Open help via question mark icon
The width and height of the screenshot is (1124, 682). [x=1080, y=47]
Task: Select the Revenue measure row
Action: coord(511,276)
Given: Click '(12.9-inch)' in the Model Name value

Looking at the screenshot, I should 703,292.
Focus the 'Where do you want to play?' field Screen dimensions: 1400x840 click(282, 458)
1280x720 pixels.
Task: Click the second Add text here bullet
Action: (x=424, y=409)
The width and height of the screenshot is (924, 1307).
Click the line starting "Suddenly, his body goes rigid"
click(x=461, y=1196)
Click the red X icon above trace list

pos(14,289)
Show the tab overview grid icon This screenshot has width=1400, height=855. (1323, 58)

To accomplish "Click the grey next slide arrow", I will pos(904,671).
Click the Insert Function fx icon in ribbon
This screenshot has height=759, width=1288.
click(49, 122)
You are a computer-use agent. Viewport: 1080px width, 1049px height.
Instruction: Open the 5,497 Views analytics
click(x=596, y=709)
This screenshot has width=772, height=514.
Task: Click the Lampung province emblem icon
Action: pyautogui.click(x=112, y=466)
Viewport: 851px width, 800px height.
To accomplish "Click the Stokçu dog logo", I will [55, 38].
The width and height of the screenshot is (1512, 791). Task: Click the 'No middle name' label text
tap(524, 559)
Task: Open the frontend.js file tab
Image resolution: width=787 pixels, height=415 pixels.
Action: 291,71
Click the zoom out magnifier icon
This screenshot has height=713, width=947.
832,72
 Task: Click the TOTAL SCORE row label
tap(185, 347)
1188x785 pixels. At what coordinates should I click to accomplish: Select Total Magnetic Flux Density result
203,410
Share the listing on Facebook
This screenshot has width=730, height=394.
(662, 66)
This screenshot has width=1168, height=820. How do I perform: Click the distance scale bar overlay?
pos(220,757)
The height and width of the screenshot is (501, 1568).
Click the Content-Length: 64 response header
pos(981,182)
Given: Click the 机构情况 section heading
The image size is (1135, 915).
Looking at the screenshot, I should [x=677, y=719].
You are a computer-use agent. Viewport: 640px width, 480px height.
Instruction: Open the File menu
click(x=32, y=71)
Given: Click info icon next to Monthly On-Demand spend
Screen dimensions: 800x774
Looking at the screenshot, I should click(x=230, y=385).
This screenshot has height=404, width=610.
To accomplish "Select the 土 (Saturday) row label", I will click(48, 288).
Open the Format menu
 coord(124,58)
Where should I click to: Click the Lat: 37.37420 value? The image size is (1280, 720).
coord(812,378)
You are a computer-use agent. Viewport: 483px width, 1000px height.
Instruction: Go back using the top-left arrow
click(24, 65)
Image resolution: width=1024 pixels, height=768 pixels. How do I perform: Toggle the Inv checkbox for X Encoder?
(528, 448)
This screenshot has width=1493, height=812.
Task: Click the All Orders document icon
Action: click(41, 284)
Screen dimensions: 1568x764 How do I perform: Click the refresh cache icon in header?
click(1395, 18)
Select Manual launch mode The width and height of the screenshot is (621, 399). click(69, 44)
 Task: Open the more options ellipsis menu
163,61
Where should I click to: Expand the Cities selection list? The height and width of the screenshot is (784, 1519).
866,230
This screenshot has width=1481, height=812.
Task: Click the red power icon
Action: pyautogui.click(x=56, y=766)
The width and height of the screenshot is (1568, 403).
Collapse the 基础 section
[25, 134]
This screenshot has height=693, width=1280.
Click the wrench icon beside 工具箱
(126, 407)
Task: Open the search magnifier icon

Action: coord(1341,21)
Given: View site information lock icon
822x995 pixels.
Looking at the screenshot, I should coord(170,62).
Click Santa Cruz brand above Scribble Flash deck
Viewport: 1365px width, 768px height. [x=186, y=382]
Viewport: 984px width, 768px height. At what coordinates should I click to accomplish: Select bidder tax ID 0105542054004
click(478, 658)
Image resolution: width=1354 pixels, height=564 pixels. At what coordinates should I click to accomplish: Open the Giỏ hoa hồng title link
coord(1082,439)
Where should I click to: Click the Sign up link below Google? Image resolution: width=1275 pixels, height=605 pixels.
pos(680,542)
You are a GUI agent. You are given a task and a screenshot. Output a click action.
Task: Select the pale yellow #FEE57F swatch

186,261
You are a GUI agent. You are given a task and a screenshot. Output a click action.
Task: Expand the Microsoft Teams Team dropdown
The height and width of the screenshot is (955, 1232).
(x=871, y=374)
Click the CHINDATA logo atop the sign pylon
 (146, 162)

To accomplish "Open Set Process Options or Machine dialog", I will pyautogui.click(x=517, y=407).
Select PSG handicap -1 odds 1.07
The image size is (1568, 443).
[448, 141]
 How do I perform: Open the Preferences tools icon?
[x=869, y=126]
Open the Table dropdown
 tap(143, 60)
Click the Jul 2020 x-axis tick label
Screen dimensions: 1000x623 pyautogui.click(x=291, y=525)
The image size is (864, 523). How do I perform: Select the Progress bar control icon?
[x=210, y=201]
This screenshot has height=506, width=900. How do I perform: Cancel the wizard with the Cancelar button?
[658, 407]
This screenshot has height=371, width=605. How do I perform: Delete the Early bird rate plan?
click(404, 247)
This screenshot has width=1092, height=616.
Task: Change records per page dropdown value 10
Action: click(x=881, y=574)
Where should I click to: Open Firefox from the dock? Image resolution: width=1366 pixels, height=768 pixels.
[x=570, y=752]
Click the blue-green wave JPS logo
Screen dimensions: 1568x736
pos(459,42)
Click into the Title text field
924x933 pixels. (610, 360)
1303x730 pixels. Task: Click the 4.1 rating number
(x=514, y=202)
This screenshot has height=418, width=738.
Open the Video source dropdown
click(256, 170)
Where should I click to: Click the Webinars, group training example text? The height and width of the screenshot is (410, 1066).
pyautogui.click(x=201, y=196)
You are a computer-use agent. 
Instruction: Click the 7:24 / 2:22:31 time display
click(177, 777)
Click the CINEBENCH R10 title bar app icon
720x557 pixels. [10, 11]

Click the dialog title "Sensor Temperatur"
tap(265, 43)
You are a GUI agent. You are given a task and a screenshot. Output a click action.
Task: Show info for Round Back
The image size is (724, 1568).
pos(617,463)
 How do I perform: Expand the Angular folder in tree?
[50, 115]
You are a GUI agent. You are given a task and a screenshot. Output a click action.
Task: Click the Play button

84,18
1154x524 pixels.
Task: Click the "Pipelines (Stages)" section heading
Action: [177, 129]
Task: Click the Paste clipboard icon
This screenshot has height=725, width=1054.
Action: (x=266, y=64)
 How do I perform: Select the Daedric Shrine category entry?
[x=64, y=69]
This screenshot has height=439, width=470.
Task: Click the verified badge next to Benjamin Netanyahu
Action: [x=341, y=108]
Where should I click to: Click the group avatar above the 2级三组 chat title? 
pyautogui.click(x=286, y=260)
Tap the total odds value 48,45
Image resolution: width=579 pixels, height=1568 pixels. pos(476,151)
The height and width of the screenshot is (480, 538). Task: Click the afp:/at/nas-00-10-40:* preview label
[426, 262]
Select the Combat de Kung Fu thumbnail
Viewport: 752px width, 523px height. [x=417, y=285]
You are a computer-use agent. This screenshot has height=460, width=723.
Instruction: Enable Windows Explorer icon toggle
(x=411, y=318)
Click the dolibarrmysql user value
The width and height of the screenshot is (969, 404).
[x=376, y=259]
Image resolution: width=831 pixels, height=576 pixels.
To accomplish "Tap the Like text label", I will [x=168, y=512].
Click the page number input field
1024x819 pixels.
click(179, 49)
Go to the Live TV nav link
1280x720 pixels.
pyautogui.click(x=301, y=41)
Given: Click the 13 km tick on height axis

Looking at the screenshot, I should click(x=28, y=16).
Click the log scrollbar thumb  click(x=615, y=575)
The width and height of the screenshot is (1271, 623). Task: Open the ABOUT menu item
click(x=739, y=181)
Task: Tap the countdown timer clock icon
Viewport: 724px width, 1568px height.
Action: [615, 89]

────────────────────

> TASK DIRECTIONS
Extract every line above containing the word "Show".

> EXERCISE RESULT
Show the tab overview grid icon This screenshot has width=1400, height=855. (1323, 58)
Task: Show info for Round Back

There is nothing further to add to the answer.